Faction represented in the Knesset
- 2021–: Shas

Personal details
- Born: 17 January 1978 (age 48) Jerusalem, Israel

= Haim Biton =

Israeli politician

Haim Biton (חַיִּים בִּיטוֹן; born 17 January 1978) is an Israeli politician. He is currently a member of the Knesset for Shas. Biton also served as a minister in the Ministry of Education.

==Biography==
Biton began his public career at age 20 as an assistant deputy director of the El HaMaayan educational network. In 2001 he was appointed deputy CEO of the Migdal Or network, headed by Rabbi Yitzchak David Grossman, and served as its CEO from 2003 to 2014. During the same period, he was also a member of the Migdal HaEmek city council.
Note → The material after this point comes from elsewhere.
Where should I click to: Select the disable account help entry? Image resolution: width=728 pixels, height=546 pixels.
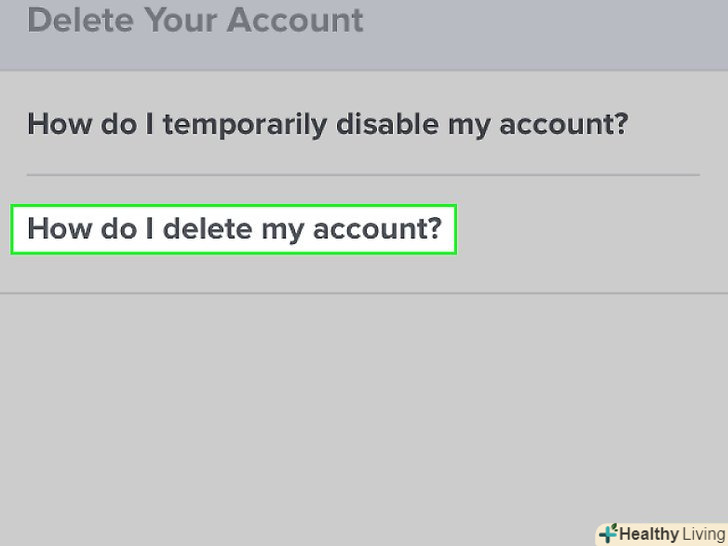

Biton was appointed CEO of Shas in 2014. In 2016 he took over the party's Ma'ayan Hinukh Torani school system, increasing its enrollment by 10,000 in two years. Following a complaint by Hiddush, in 2020 the Office of the Attorney General ruled that he could not be both CEO of the party and the school network.

Biton was placed ninth on the Shas list for the 2015 elections. The party won only seven seats, and when he had the opportunity to take his seat as a replacement, he declined, allowing Yigal Guetta to take his place. He subsequently turned down the opportunity to run on the party's list for the April 2019 Knesset elections. However, prior to the 2021 elections he was placed fifth on the Shas list, and was elected to the Knesset as the party won nine seats.

Biton served as a minister in the Education Ministry until his resignation in July 2025.

Biton lives in Giv'at Ze'ev, an Israeli settlement located north of Jerusalem.